I am using the odroid XU3 board. It has the Samsung Exynos5422 SoC. The SoC has BigLittle CPUs and the Arm Mali T628 MP6 GPU. I would like to run the CPU and the GPU in parallel on different sections of the array that I am processing. Currently to enforce coherency I have to use clEnqueueMapBuffer and clEnqueueUnmapMemObject. Usage of these OpenCL functions gives a performance degradation and due to this running the CPU and GPU in parallel becomes pointless. I have the following questions.
1) Are the caches of the ARM CPU and the GPU on this SoC coherent ?
2) The GPU shows up as two devices in OpenCL. Are these GPUs cache coherent ?3) Is there anyway to enforce coherency other than using MapBuffer and UnmapMemObject CL functions ?
Hi Kiran,
1) Like Pete mentioned GPU cache coherency is transparent to the application, the driver will take care of it for you.

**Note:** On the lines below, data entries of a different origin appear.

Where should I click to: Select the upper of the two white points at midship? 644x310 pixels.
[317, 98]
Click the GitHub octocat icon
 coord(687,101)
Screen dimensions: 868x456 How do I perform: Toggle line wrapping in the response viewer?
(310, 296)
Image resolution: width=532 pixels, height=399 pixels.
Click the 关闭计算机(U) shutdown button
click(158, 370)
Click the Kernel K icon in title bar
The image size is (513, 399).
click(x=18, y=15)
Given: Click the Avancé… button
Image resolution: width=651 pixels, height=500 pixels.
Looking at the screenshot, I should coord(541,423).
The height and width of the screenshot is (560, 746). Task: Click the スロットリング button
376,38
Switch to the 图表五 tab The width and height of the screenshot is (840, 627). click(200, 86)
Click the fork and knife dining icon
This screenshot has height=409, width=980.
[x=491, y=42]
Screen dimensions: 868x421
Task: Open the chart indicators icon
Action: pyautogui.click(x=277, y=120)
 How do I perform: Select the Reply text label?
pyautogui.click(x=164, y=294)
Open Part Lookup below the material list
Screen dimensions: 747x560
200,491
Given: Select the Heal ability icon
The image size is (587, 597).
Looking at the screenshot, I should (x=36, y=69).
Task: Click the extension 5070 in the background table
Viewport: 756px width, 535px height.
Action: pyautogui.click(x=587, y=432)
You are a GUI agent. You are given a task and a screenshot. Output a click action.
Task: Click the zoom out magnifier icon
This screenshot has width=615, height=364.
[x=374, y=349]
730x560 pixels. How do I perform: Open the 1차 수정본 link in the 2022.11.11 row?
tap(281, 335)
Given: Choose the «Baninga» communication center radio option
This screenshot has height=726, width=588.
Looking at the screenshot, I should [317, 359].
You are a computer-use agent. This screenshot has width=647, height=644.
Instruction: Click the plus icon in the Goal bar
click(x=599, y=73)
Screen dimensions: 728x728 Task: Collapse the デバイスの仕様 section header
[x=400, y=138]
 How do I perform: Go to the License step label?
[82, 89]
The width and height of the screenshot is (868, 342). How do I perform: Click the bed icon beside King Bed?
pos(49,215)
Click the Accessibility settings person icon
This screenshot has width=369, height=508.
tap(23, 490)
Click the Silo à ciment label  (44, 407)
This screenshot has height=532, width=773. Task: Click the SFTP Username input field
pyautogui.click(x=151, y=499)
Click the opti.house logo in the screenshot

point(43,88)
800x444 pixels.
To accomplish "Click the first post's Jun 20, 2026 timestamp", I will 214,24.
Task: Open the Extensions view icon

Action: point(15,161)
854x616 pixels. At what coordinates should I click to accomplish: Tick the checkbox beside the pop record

2) According to the CL specs it is not legal to share a buffer between two devices, in practice if the two devices don't share cache lines then it will work, you just need to be careful with your memory access patterns in your kernels.
3) The OpenCL driver will always use cached memory for buffers and images, if you want to use uncached memory or handle the cache maintenance yourself then you have to use OpenCL / EGL extensions to use externally allocated memory instead of letting the driver decide for you.
Have a look at https://www.khronos.org/registry/egl/extensions/KHR/EGL_KHR_image_base.txt
and https://www.khronos.org/registry/cl/api/1.2/cl_egl.h
What exactly are you hoping to achieve by handling cache maintenance yourself ?
Cache operations tend to take a lot of time, but cached memory tends to still be much faster than uncached.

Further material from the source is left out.